**Texte fourni**
--

Ce week-end, une nouvelle étape de la coupe du monde de ski nordique s’est tenue à Davos (Suisse). Particularité, elle s’est déroulée sans la présence de skieurs des trois pays scandinaves, qui ne participeront à aucune étape avant début janvier. Retour sur le début d’une saison qui s’annonce déjà étrange pour le ski nordique.
Un début de compétition sans surprises
La coupe du monde de ski nordique a repris le 27 novembre par le Nordic Opening à Ruka (Finlande). Les trois épreuves ont été largement dominées par les norvégiens (3 victoires pour la délégation masculine, 2 victoires pour les féminines). Les podiums étaient complétés par les russes d’un côté et les suédoises de l’autre. Ce sont d’ailleurs ces nations que l’on retrouve en tête du classement général avec 3 norvégiens et 4 russes dans le top 10 messieurs et 2 norvégiennes et 5 suédoises dans celui dames.

Du côté du classement général, la tenante du titre Therese Johaug était en forme. Elle a remporté 2 des 3 épreuves et a pris la tête de la compétition. Chez les hommes, le double détenteur du gros globe Johannes Klæbo s’est placé comme favori devant son rival le russe Alexander Bolshunov, vainqueur de l’édition 2019-2020. Après un premier week-end, rien ne semblait pouvoir mettre un terme à la domination norvégienne sur le ski nordique pour une année encore (2011-2020 : 10 victoires au classement des nations, 7 gros globes chez les hommes, 8 chez les femmes). Rien ? Vraiment ?

--

Entrées enregistrées
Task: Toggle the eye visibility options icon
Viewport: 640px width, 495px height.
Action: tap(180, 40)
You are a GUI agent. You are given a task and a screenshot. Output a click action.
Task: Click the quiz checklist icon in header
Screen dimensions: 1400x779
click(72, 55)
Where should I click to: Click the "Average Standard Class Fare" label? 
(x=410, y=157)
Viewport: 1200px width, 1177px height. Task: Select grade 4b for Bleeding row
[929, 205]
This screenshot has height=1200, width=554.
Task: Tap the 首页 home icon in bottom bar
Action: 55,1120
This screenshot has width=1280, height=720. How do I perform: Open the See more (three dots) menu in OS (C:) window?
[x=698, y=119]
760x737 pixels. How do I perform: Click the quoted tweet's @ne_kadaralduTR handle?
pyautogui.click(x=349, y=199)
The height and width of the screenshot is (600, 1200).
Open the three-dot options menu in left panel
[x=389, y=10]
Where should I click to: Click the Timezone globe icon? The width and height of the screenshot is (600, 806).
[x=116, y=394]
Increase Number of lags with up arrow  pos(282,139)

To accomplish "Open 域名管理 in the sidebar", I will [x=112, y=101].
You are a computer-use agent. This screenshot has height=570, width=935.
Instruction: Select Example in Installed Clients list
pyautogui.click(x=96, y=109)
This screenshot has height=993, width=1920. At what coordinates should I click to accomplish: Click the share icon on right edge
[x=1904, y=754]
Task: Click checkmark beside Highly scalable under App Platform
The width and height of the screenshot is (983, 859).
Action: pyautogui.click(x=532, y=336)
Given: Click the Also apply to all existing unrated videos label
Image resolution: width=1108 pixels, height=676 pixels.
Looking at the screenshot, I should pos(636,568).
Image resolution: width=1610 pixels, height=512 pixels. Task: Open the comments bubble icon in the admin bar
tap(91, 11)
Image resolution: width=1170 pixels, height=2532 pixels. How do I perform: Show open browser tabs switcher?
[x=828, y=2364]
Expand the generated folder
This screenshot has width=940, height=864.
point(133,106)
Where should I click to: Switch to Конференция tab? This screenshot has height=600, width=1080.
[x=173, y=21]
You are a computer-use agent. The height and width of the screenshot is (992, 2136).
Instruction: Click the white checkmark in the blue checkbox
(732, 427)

--

**Série de tâches**
a - Recopiez le passage de l'article sur la coupe du monde de ski nordique qui va de "Un début de" à "dans celui dames.", ces deux extraits compris.
b - Donnez tous les skieurs et skieuses que l'article sur la coupe du monde de ski nordique cite par leur nom.

**Résultats**
a -
Un début de compétition sans surprises
La coupe du monde de ski nordique a repris le 27 novembre par le Nordic Opening à Ruka (Finlande). Les trois épreuves ont été largement dominées par les norvégiens (3 victoires pour la délégation masculine, 2 victoires pour les féminines). Les podiums étaient complétés par les russes d’un côté et les suédoises de l’autre. Ce sont d’ailleurs ces nations que l’on retrouve en tête du classement général avec 3 norvégiens et 4 russes dans le top 10 messieurs et 2 norvégiennes et 5 suédoises dans celui dames.

b - Therese Johaug, Johannes Klæbo, Alexander Bolshunov